Investigating the Temporal Evolution of Mesospheric Dynamics Before, During, and After Recent SSW Events Using a High-altitude Data Assimilation and Modeling System
ROSES ID: NNH11ZDA001N Selection Year: 2012 Duration: 4 years
Program Element: Focused Science Topic
Principal Investigator: Lawrence Coy
Affiliation(s): Naval Research Laboratory
This proposal addresses two key scientific questions: (1) How do the global-scale dynamics of the mesosphere and lower thermosphere (MLT) respond to recent stratospheric sudden warming (SSW) events? (2) What are the relevant multi-scale wave-wave interactions among Rossby waves, tides, and gravity waves that determine the ionospheric response to SSWs? The objective is to identify the physical mechanisms responsible for observed SSW-ionosphere correlations during three separate SSW events in the Northern Hemisphere winters of 2005-06, 2007-08, and 2008-09, when geomagnetic activity was extremely low.
To achieve this objective, the proposed investigation will combine and study observations-based meteorological products from a global high-altitude atmospheric data assimilation system (DAS) with model simulations from the latest version of the Whole Atmosphere Community Climate Model (WACCM). The DAS will be based on the existing high-altitude version of the Navy Operational Global Atmospheric Prediction System (NOGAPS), known as NOGAPS-ALPHA (Advanced Level Physics-High Altitude), which assimilates both operational tropospheric and stratospheric observations and research mesospheric and lower thermospheric (MLT) observations from NASAs TIMED (Thermosphere Ionosphere Mesosphere Energetics and Dynamics) and Aura satellites to produce global synoptic analyses of the atmospheric state (e.g., winds, temperature, and constituents) from the surface to ~90 km every 6 hours. WACCM is a state-of-the-art global coupled chemistry-climate model of the neutral atmosphere extending from 0-130 km.
NOGAPS-ALPHA global meteorological analyses will be used to diagnose the spatial and temporal evolution of the main dynamical drivers in the MLT (i.e., planetary waves, tides, and gravity waves) before, during, and after specific SSW events. WACCM simulations constrained by NOGAPS-ALPHA DAS fields will be conducted and used to determine the impact of SSW-related mesospheric variability on the neutral atmosphere up to 130 km, making it possible to recreate neutral atmospheric forcing for specific SSW periods up to the lower boundary of the ionosphere. The results of these simulations can be used as lower boundary conditions for ionospheric models to validate proposed SSW/ionosphere coupling mechanisms. In addition, ensembles of free-running (i.e., unconstrained) WACCM simulations will be performed to determine the sensitivity of the MLT dynamical response to the effects of both orographic and non-orographic gravity-wave drag.

(Stored records)
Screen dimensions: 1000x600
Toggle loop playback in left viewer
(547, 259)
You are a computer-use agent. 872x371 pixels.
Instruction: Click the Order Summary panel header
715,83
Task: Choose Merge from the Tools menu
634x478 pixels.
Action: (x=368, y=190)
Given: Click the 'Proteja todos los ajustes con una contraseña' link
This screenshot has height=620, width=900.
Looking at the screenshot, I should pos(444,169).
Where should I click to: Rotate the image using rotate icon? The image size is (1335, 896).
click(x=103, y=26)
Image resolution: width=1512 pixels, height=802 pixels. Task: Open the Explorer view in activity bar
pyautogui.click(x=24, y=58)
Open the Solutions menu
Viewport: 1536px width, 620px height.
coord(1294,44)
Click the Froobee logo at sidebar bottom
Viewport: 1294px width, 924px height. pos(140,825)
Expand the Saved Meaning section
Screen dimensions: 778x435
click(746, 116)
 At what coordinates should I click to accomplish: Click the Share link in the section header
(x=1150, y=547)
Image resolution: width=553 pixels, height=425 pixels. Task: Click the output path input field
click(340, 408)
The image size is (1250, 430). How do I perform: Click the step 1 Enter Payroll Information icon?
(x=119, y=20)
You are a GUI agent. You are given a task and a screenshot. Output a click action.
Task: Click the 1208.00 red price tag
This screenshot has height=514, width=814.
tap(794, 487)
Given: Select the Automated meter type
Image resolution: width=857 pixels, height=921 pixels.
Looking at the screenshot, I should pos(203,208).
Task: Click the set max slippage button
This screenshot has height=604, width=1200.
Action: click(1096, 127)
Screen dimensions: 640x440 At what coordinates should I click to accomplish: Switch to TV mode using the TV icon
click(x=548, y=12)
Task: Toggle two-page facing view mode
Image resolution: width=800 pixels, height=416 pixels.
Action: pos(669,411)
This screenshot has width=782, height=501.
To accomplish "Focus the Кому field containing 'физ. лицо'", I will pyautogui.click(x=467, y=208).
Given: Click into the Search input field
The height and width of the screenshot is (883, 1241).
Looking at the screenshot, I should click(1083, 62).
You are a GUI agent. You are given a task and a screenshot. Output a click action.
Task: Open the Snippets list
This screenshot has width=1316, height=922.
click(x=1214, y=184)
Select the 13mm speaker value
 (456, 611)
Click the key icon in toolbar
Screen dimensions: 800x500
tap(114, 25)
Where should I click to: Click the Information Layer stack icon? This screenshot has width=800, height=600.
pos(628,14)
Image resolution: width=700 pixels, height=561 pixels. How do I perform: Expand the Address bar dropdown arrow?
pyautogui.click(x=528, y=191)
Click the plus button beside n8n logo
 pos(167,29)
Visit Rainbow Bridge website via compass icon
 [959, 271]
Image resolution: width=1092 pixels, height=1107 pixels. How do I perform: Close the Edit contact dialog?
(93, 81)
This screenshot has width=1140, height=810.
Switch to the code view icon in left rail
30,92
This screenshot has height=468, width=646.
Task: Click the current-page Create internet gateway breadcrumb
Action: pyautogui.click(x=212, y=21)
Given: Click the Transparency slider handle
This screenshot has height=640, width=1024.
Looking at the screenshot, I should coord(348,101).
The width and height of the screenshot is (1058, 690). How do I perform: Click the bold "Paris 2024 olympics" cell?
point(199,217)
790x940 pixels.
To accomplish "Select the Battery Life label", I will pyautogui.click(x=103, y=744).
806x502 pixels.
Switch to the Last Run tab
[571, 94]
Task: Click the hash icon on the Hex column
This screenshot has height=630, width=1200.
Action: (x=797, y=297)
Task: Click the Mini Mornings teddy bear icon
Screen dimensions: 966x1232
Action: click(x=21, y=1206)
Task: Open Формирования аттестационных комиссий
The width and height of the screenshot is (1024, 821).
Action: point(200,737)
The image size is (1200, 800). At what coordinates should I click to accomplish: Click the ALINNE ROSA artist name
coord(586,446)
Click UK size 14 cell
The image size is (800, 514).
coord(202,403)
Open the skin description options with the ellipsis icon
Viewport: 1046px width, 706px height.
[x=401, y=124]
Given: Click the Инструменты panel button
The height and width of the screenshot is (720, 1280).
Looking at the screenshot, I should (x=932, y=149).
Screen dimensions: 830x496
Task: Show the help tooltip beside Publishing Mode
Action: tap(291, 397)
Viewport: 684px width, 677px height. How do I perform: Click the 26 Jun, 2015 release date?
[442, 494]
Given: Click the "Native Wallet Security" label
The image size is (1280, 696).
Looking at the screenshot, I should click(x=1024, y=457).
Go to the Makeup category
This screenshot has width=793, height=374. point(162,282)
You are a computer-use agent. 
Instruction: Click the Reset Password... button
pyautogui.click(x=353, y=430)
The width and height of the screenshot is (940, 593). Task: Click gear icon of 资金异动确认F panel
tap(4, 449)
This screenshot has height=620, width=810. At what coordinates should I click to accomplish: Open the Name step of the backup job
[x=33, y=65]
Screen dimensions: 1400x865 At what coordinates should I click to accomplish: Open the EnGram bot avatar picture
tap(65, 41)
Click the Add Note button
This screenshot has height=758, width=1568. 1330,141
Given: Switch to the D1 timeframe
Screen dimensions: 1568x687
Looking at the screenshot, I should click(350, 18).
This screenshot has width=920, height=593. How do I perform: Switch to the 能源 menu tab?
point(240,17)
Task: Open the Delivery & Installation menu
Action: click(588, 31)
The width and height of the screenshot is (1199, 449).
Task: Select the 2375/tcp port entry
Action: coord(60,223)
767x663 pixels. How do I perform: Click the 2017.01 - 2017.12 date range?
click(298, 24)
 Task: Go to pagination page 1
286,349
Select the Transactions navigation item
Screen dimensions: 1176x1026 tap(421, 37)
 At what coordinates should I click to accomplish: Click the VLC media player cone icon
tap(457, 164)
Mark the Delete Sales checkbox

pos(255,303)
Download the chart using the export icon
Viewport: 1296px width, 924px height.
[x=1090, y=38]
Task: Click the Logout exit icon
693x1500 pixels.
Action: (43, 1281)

**Questions**:
• 1. Answer these questions from the proposal summary:
(a) What is the affiliation of the principal investigator?
(b) How often does NOGAPS-ALPHA produce its global synoptic analyses?
(c) What altitude range does WACCM cover?
• 2. List every Northern Hemisphere winter whose SSW event the proposal summary names for study.
The stored records come from a source other than the proposal summary.

**Task solutions**:
• 1.
(a) Naval Research Laboratory
(b) Every 6 hours
(c) 0-130 km

• 2. 2005-06, 2007-08, 2008-09